I rolled my eyes at Cherie and leaned my head against the worn cushion of the jouncing carriage, which was moving across Franchia at a fast clip, spiriting us from Ruin to Paris. My best friend sounded way too much like my conscience. I was fairly certain she would nag me to death long before our ex-boss discovered that we had escaped from our chaperone and taken off on our own. My idea, of course.


“He’s got to find us before he can kill us. Paris is a big city, mon petit chouchou.” I elbowed her in the ribs.


“What’s that supposed to mean, Demi?” She elbowed me right back.


“It means I called you a cabbage. It’s a French—I mean, Franchian—term of endearment. And did you know you have seriously pointy elbows?”

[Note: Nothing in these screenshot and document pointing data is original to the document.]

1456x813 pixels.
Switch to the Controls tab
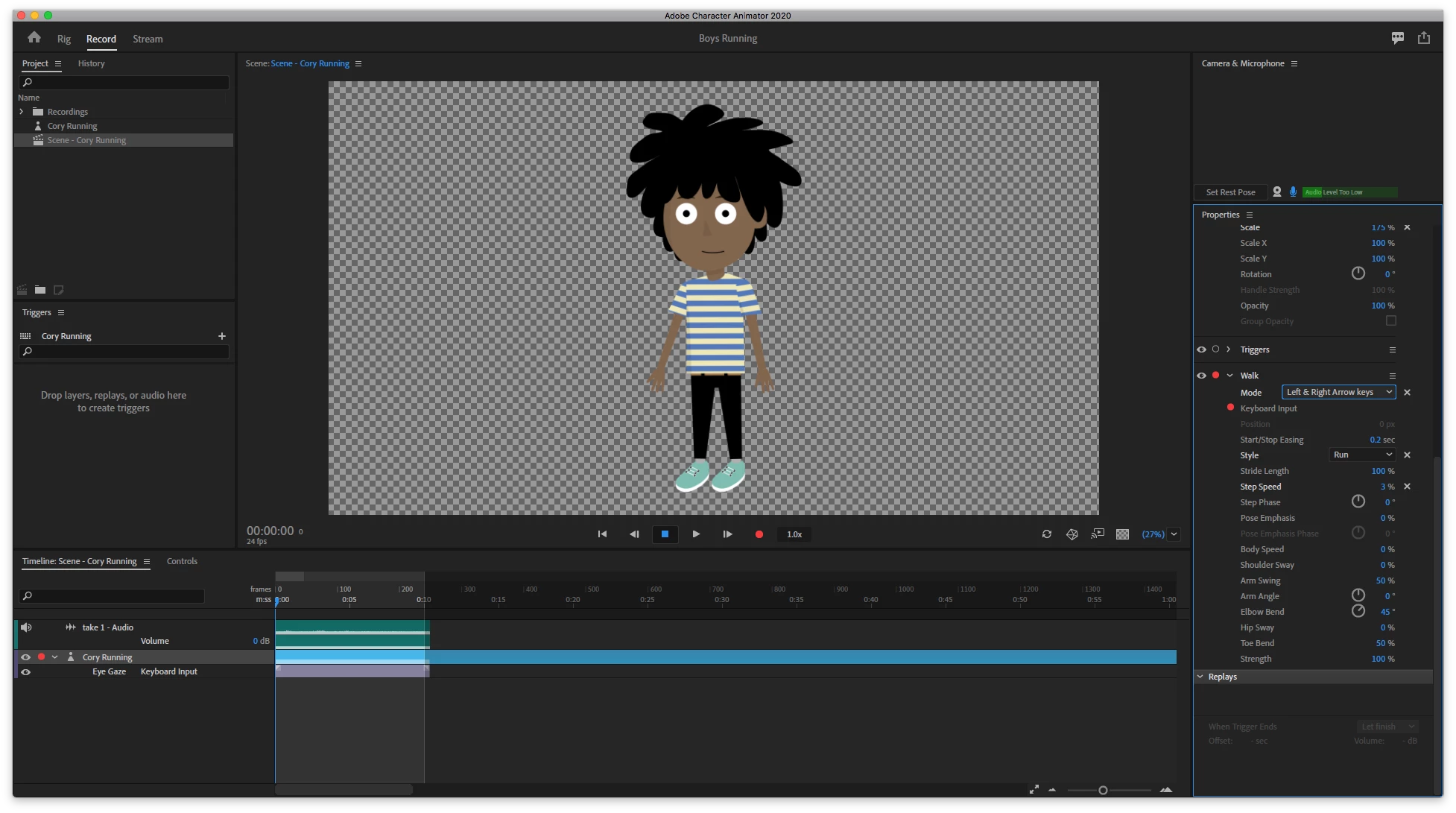182,561
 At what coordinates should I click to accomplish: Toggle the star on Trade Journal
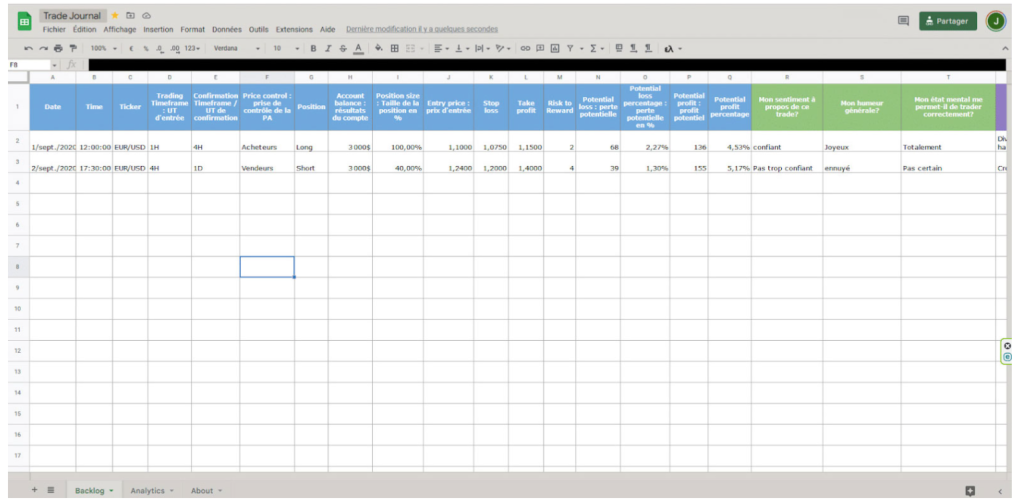tap(114, 17)
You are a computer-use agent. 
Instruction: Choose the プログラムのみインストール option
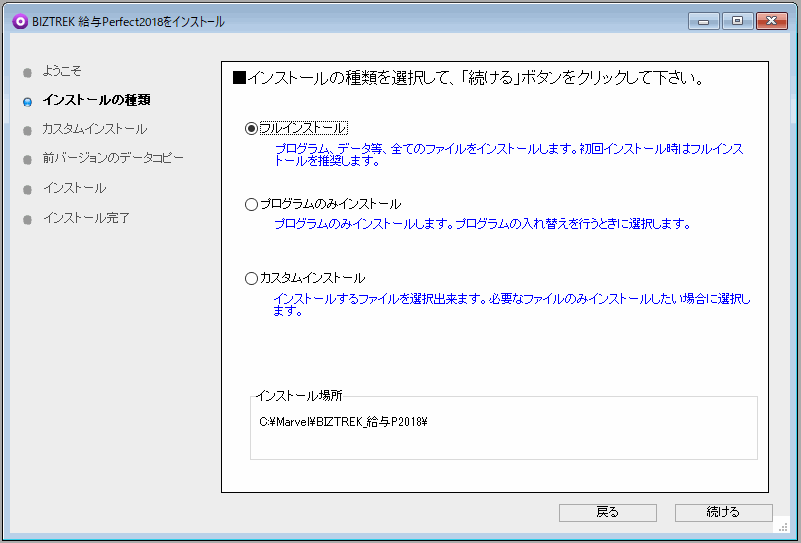click(251, 204)
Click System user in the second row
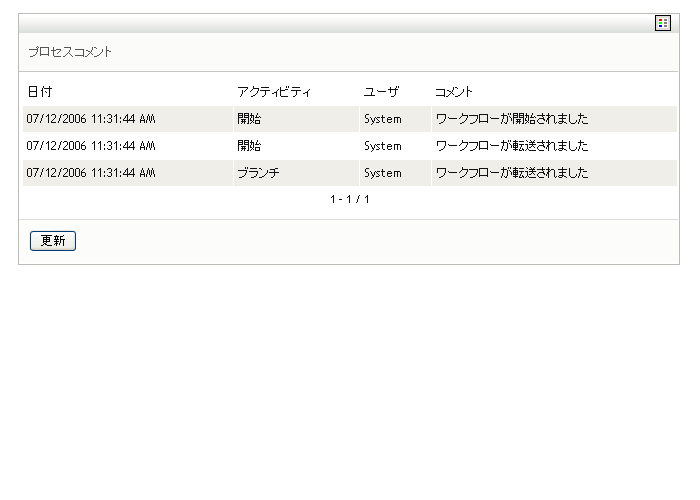This screenshot has width=700, height=500. (x=382, y=146)
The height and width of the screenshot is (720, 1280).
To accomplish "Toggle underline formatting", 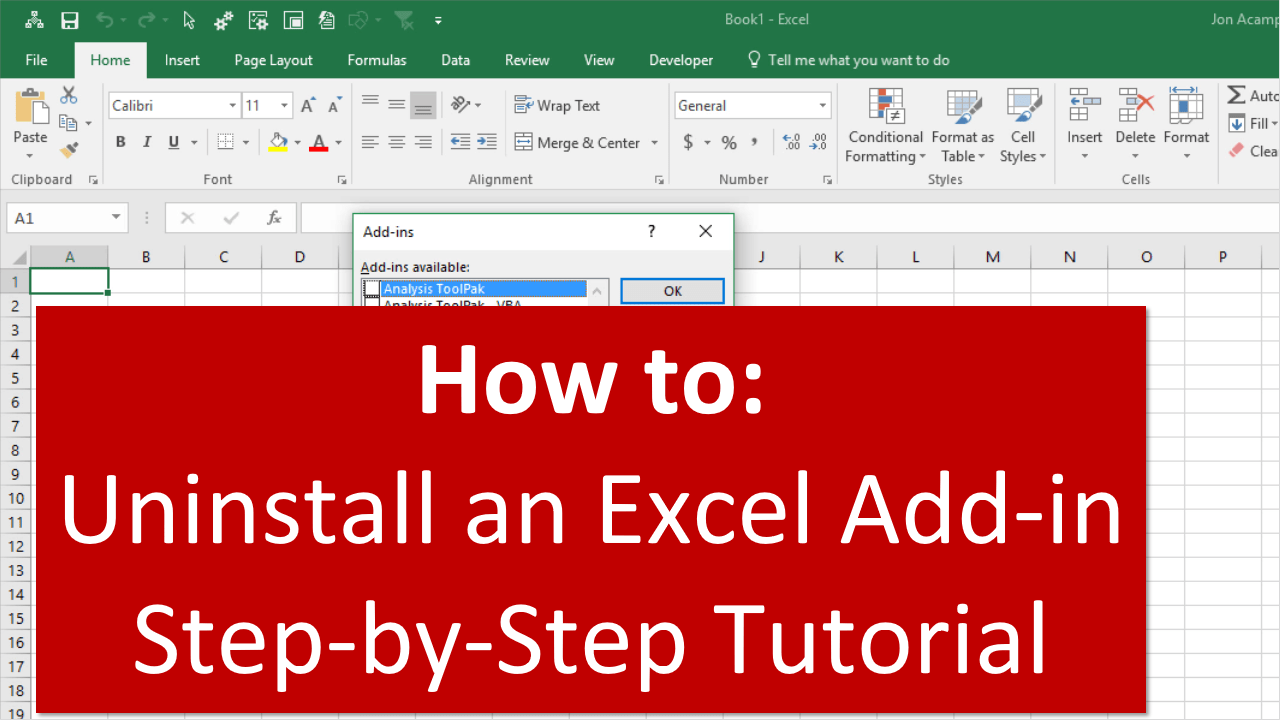I will (171, 141).
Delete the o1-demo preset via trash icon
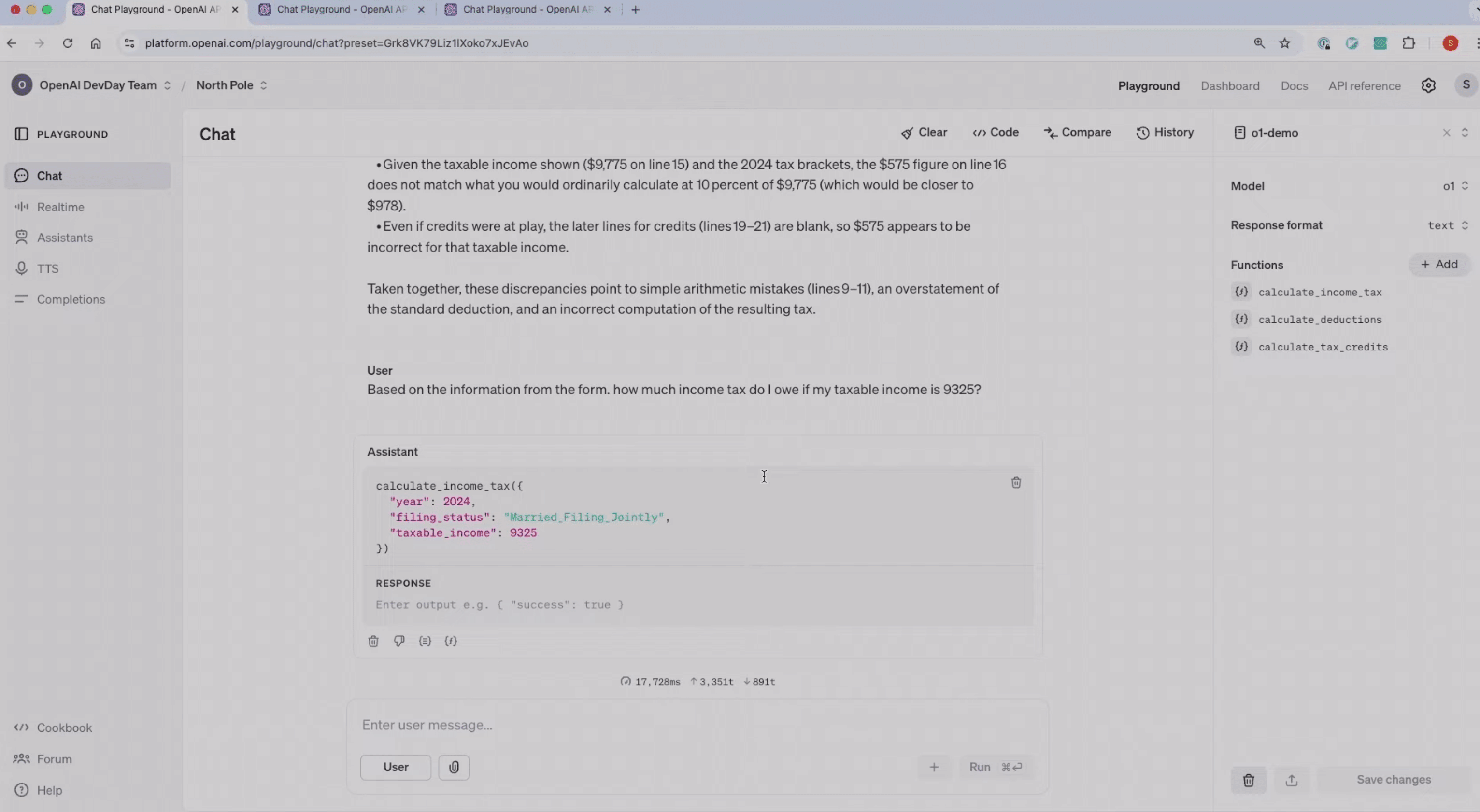1480x812 pixels. point(1248,780)
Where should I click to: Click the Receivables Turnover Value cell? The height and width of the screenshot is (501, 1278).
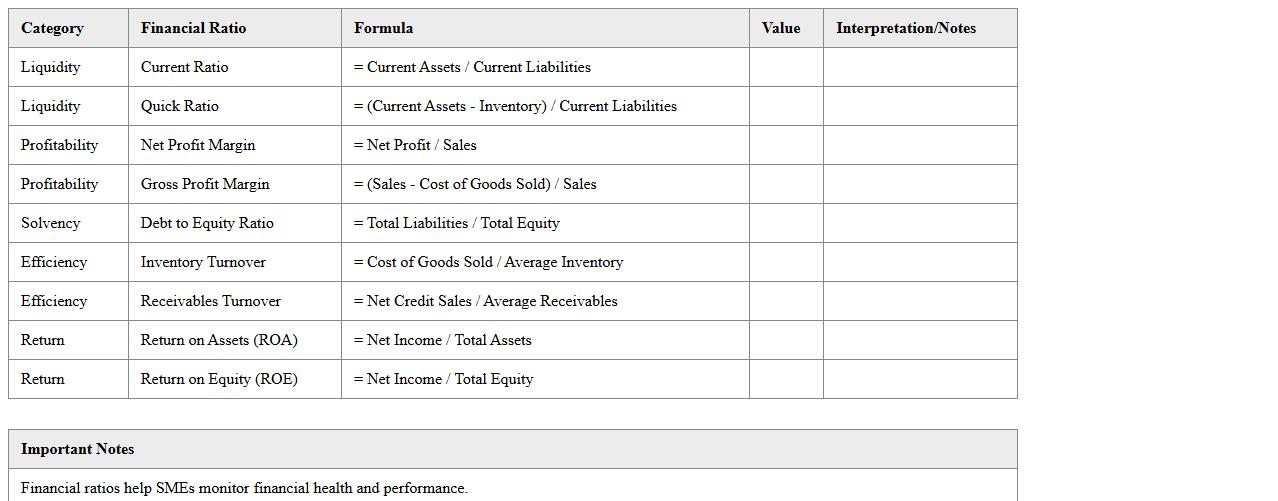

“I just don’t think it’s right, running out on Mademoiselle Caprice and taking all her coppers. Criminy’s going to kill her, too, for being a bad chaperone. What was so horrible about going to the University of Ruin, anyway?”


We hit a pothole, and my head was knocked against the wood, loosening a long dark brown curl to dangle in my eyes. I sat up straighter and sighed. “I wanted an adventure. I didn’t want to be a boring contortionist in the boring caravan anymore, and I didn’t want to go back to college, either.”


“Back to college?”


I put my head on her shoulder, my mouth to her ear behind a curled glove. The other passengers didn’t know we were Bludmen or that I was a Stranger from another world called Earth. We would be in serious trouble if they found out we were bloodsuckers—not the nice, normal, Pinky girls we appeared to be. “I guess I never told you. I was at university when I . . . when I ended up in Sang. When Criminy found me and saved me. Bludded me. I was a student, in my world. I hated it.”


“Why?”


I scowled behind my hand, but her confusion was genuine.